Ms. Conway has taken a particular interest in issues like gender equality, racial justice, gun control and restoring access to reproductive health care. “She basically organized a march in Englewood, N.J., herself,” her father said, referring to a demonstration in support of abortion rights that Ms. Conway staged in 2022 after the Supreme Court overturned Roe v. Wade.

She identifies as queer, but doesn’t like to label herself. “I’m very comfortable with my identity, but it’s taken a while to get to this point,” said Ms. Conway, who lives in Manhattan with her Corgi, Gracie.

To Corryn Freeman, the executive director of Future Coalition, Ms. Conway embodies the type of frankness that many Gen Z-ers crave. “She had every opportunity to potentially become political royalty in the Republican Party,” Ms. Freeman said. “Faced with privilege and an easy path forward, she chose her heart.”

Ms. Freeman met Ms. Conway at the Democratic convention, and Future Coalition has since featured her in videos across its social media and on a podcast produced by the organization. It also paid her to participate in a video call with influencers last month.

On the call, Ms. Conway referred to the online ordeals she had overcome while encouraging the influencers to use social media as a way to reach voters. “I’ve been canceled 100 times, but I’m still sitting here,” she said.

Ms. Conway’s volunteer work for HeadCount has also included initiatives encouraging influencers to mobilize voters. “The fact that she is a notable person, or a daughter of notable people, never comes across,” said Tappan Vickery, the senior director of programming and strategy at HeadCount. “She rolled up her sleeves and got into research and our programs, just like everybody else.”

Olivia Julianna, a 21-year-old influencer and political activist from Texas who spoke at the Democratic convention, said she doesn’t agree with Ms.
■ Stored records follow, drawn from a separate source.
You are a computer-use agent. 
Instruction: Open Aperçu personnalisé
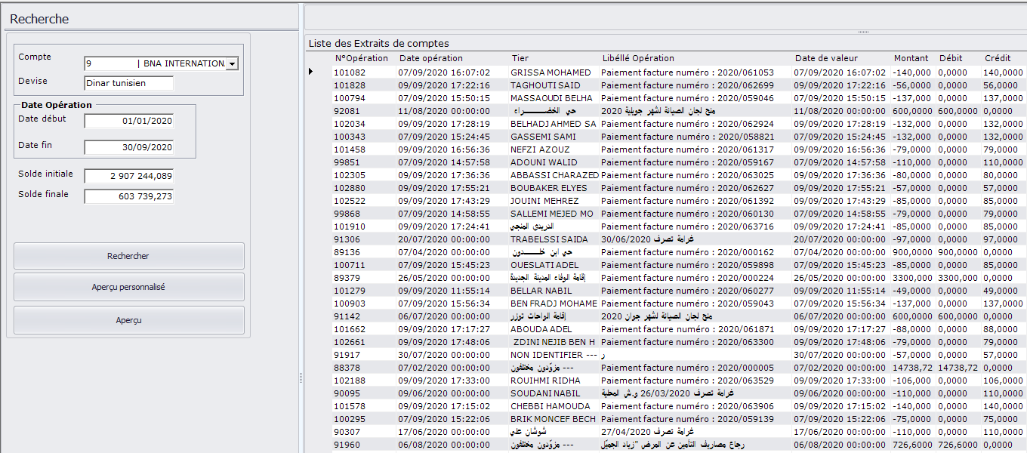(128, 288)
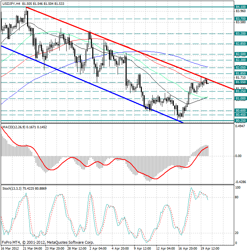Screen dimensions: 247x251
Task: Select the 82.850 price label
Action: click(x=241, y=44)
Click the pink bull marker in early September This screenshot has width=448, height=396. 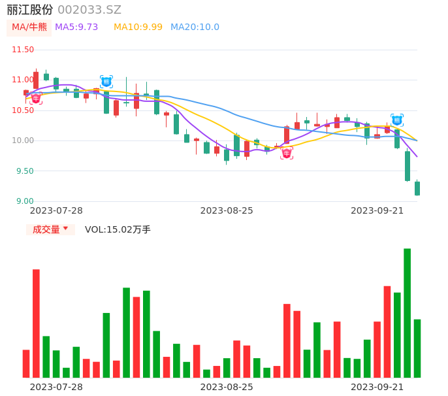pos(287,153)
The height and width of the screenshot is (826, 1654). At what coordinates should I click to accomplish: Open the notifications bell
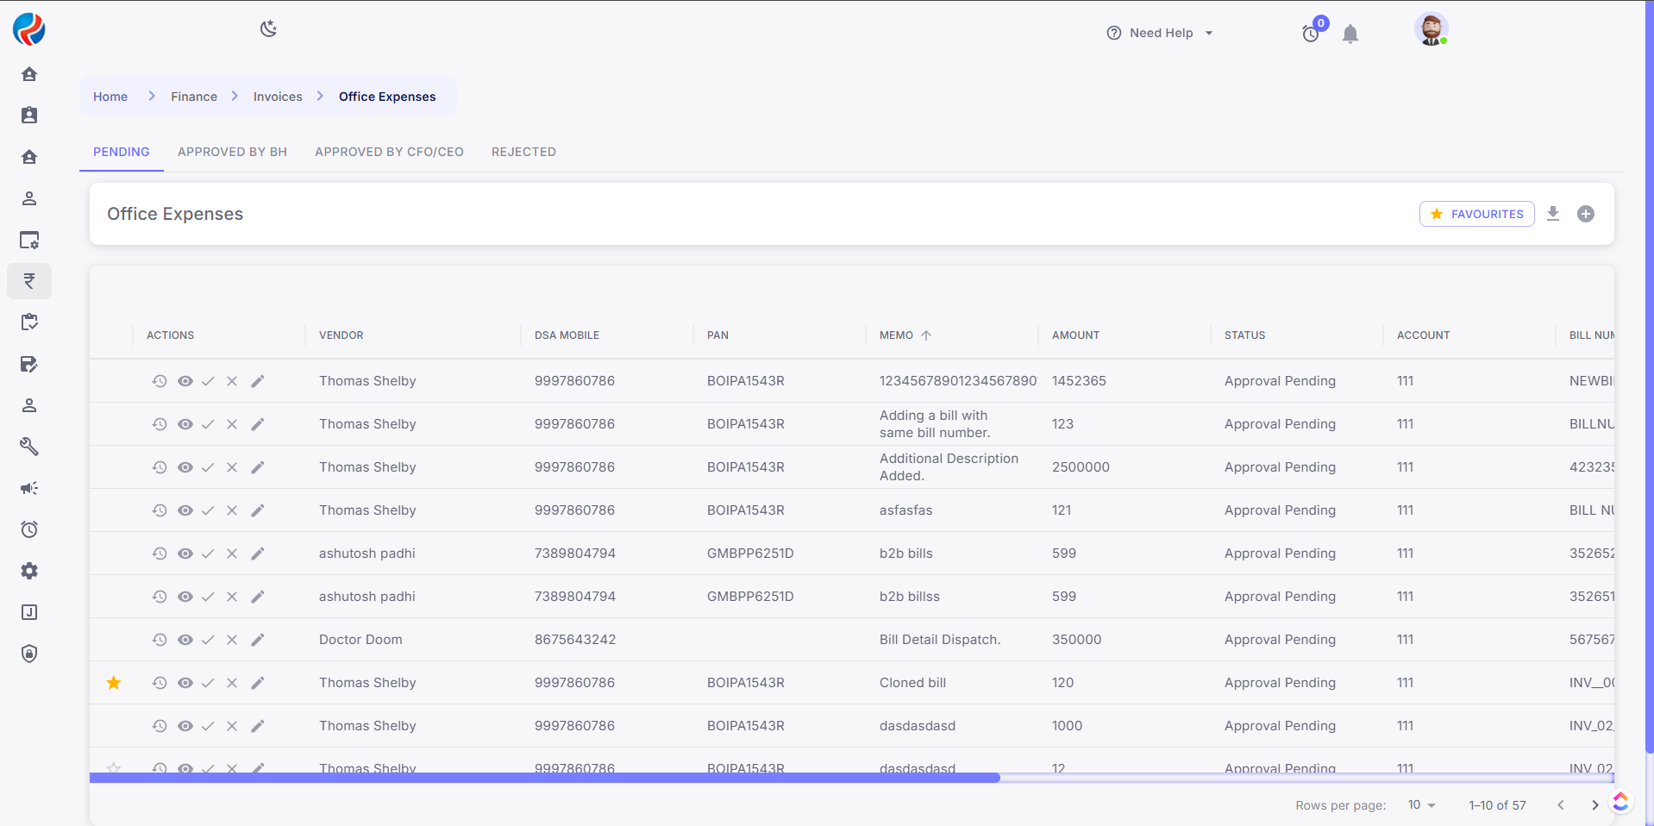(x=1350, y=34)
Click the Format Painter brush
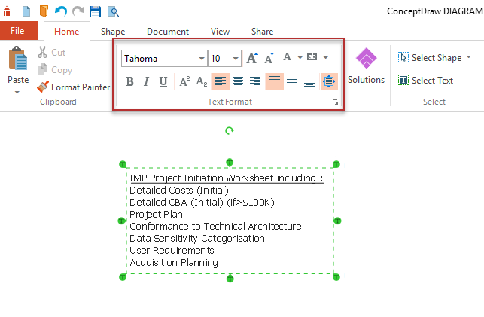 (44, 87)
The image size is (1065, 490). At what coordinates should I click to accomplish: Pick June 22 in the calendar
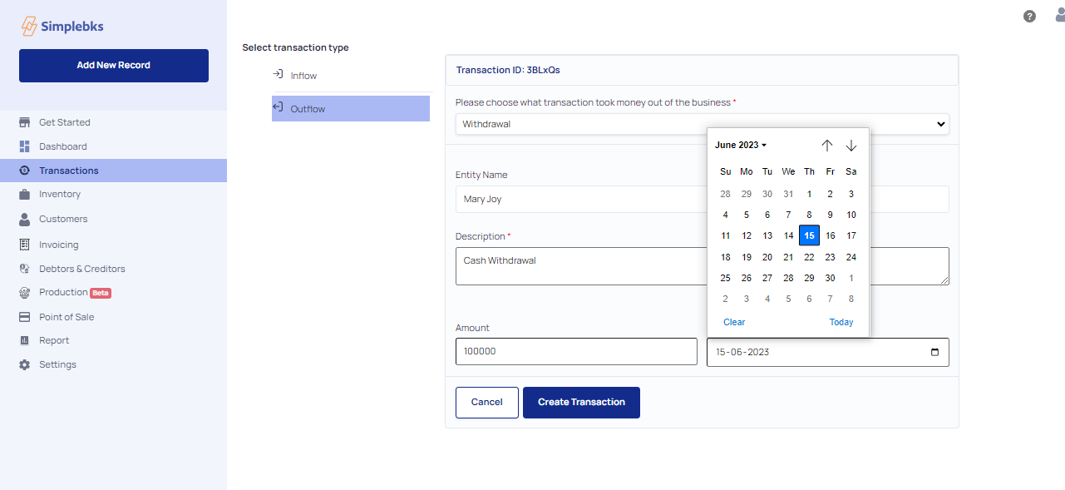click(x=809, y=257)
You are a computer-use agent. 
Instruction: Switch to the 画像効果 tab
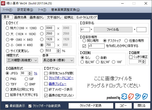coord(20,17)
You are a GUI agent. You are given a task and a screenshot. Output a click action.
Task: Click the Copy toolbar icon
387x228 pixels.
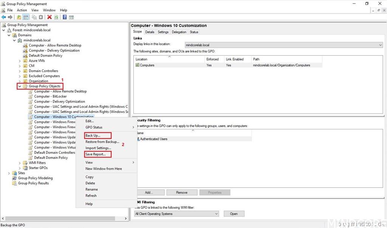34,17
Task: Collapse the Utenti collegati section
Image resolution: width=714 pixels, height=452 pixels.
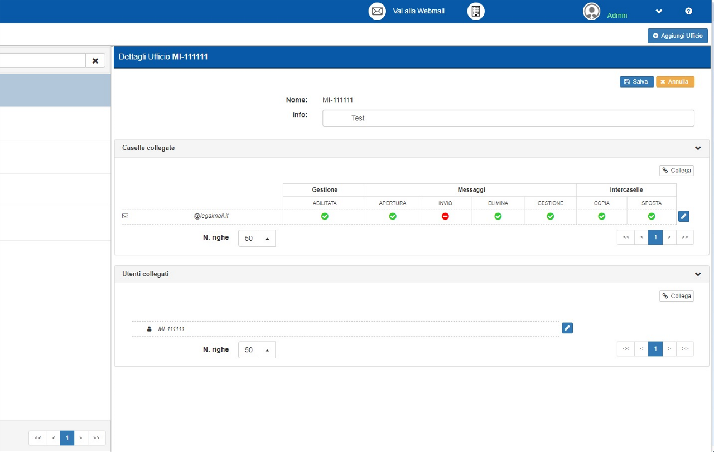Action: tap(697, 274)
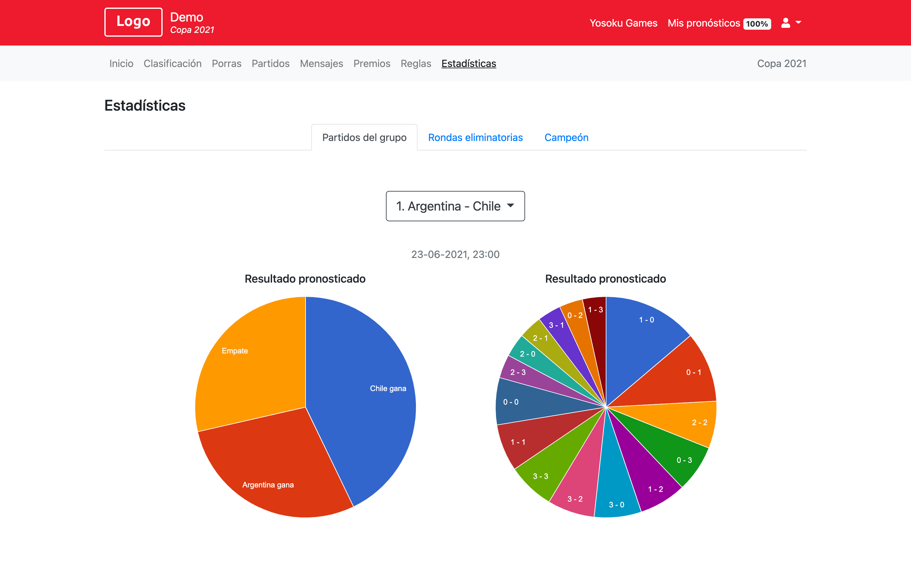Select the Partidos del grupo tab
Image resolution: width=911 pixels, height=569 pixels.
pos(364,137)
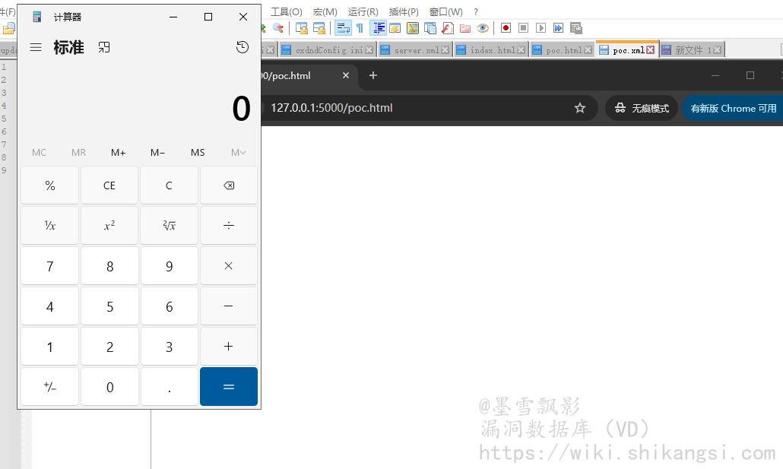Open the calculator hamburger navigation menu
Screen dimensions: 783x469
click(x=36, y=47)
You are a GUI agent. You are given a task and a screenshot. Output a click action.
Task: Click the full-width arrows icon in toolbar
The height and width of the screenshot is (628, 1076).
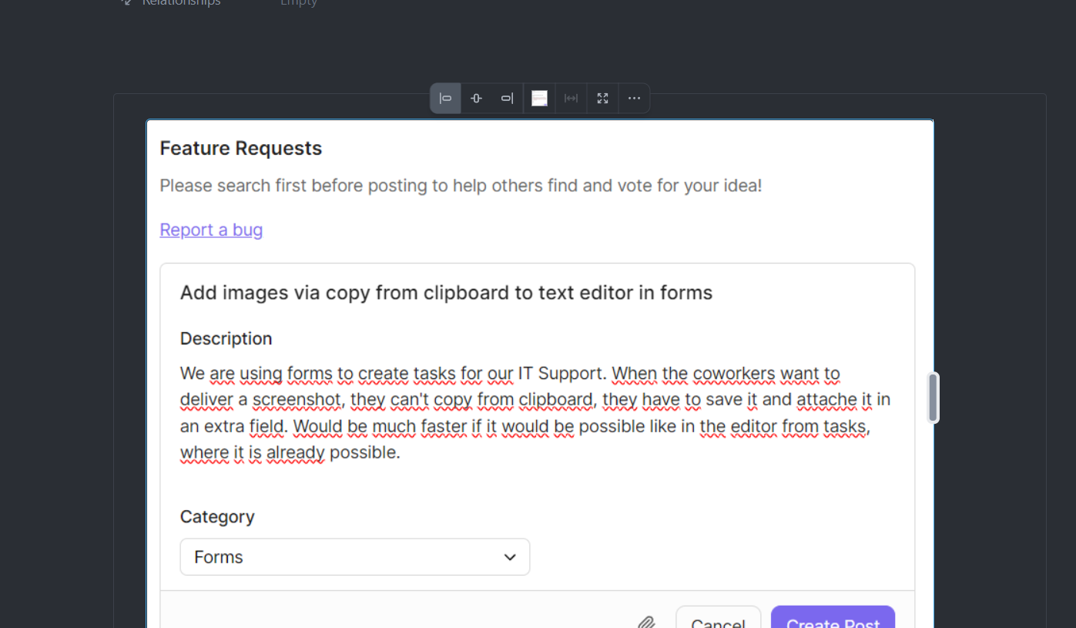pyautogui.click(x=571, y=99)
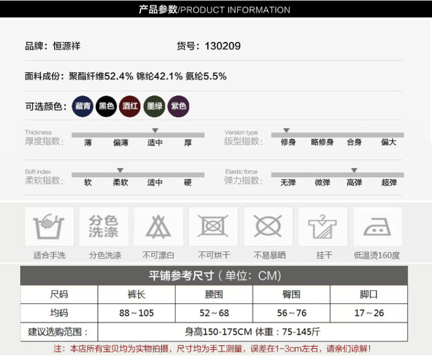Choose the 酒红 wine red swatch
This screenshot has width=432, height=358.
pos(130,106)
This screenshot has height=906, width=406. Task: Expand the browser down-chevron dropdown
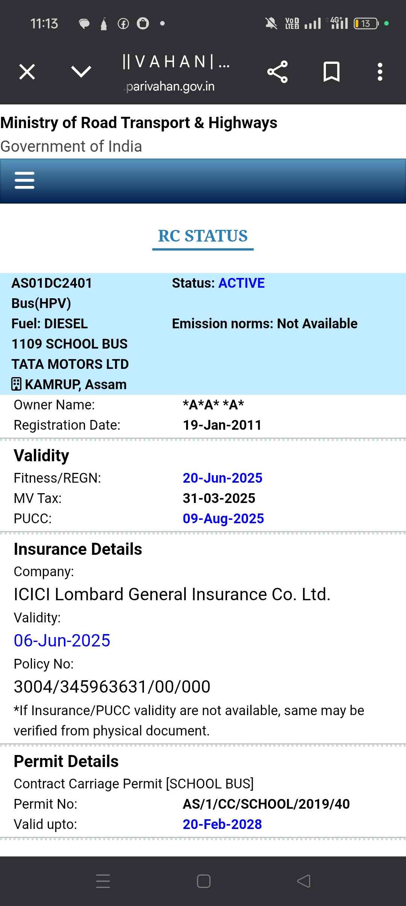(81, 71)
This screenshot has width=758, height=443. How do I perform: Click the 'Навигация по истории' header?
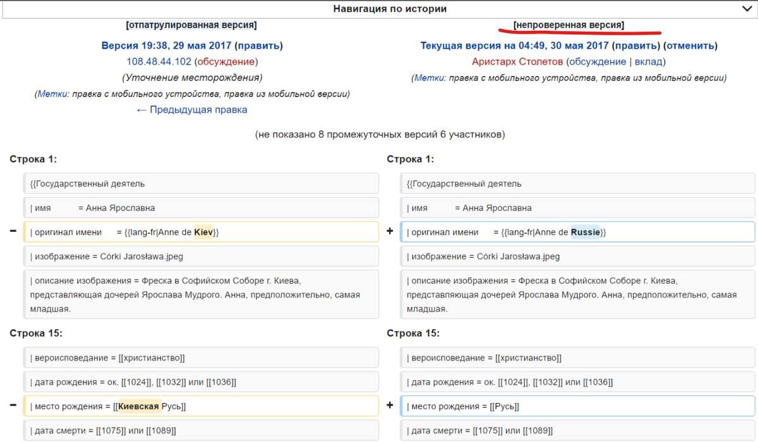(x=390, y=9)
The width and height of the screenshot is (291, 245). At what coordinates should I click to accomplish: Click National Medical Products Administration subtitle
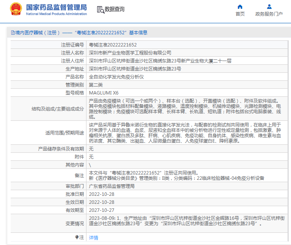pyautogui.click(x=56, y=14)
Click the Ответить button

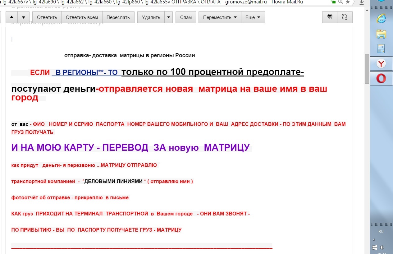click(x=47, y=17)
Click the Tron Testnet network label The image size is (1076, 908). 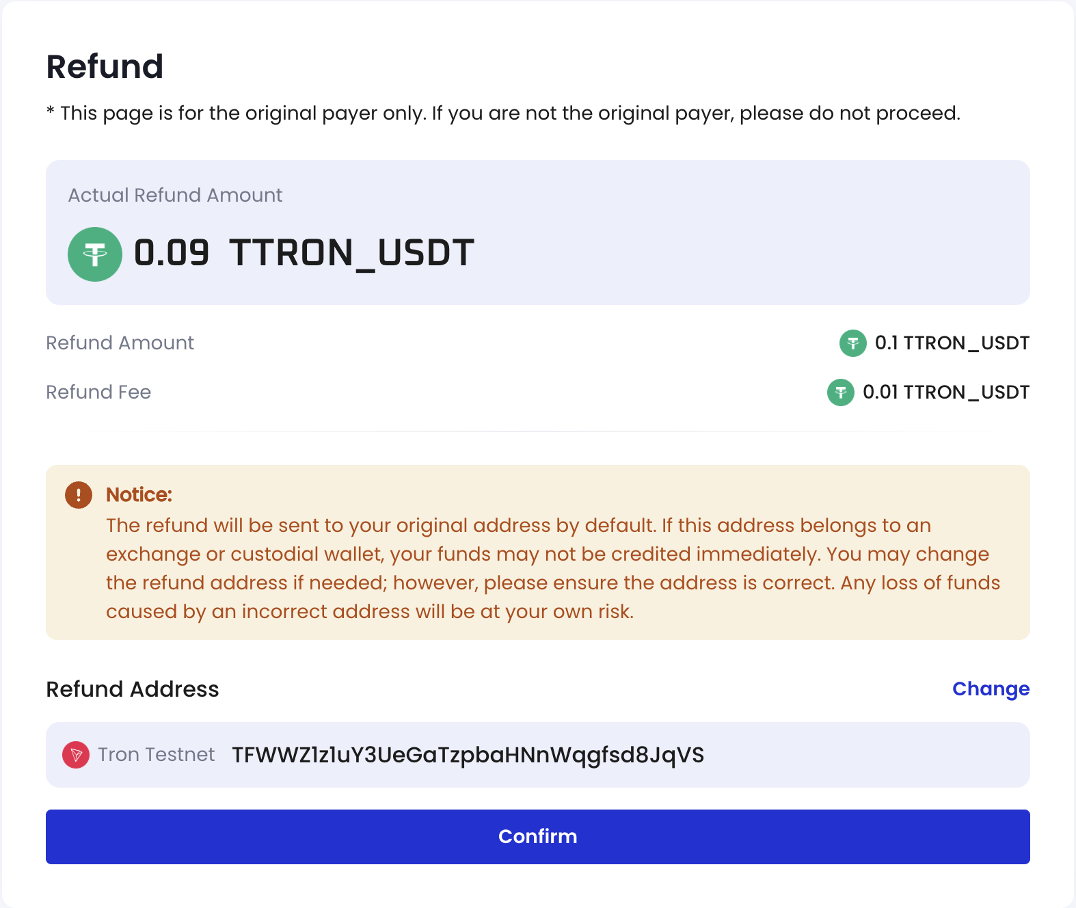[x=157, y=755]
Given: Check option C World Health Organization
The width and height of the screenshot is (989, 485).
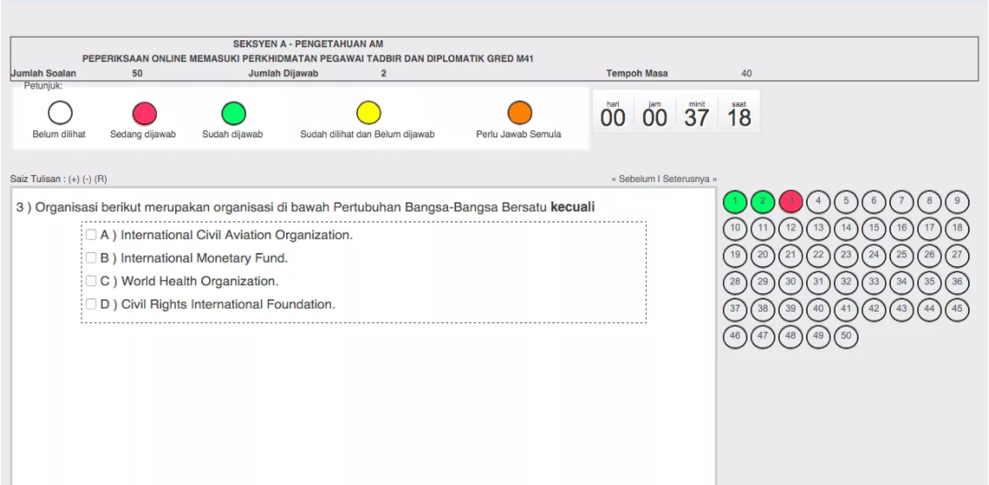Looking at the screenshot, I should 92,282.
Conway on everything but that she appreciates her “hustle.”

“I do have a sense of respect for her,” Ms. Julianna said. “A lot of young people don’t identify with either party and find themselves in that independent category, and I think she can speak to a lot of those young people in a way some of us just can’t.”

Reflecting on the social media posts she made about her parents as a 15-year-old in 2020, Ms. Conway described them as having been something of a learned behavior. “I just figured if my mom and my dad could say whatever they want online, so could I,” she said, crediting therapy sessions, some of which she attended with her mother, with helping her process that time in her life.

“I take full accountability for every single thing that I posted,” Ms. Conway added, noting that some posts pushed the Conways’ private lives further into the public sphere. “I regret the way in which I said some things and the way in which I worded things.”

Her parents told the Times that they did not impose their interest in politics or their views onto their children. Ms. Conway’s twin brother and her other two siblings have remained largely invisible in the years since she began publicly wading into political discourse.

But partisan viewpoints were a staple of being raised in the Conway home. When friends’ parents might have turned on “SpongeBob SquarePants,” Ms. Conway said, hers were likely to play Fox News.

“I called anything bad in my life Hillary, as in Hillary Clinton,” she said. “Like any villain on TV, and like a boo-boo on my arm. I would call everything Hillary.”

All of the Conway children have been brought up to be “free thinkers,” their mother said. “They will ask questions. They will push back.”

She added that raising Ms. Conway and her siblings has underscored the importance of listening and “making sure they feel heard and respected, and understood.”

Ms. Conway seemingly sees the virtue in that, too. While she will “never understand the Trump administration and the appeal of working for the Trump administration,” she said, she understands that her mother “thought she was doing a good thing by serving her country.”

“We all choose different paths and live different lives,” Ms. Conway added. “She’s a very accomplished woman.”

As for her path, Ms. Conway, who has plans to start a podcast, admitted she is still very much charting it.

“I overcame all of these headlines,” she said. “I overcame this crazy childhood that I had. I overcame trouble in the home, and all of these things. I overcame it all. And I’m still overcoming it.”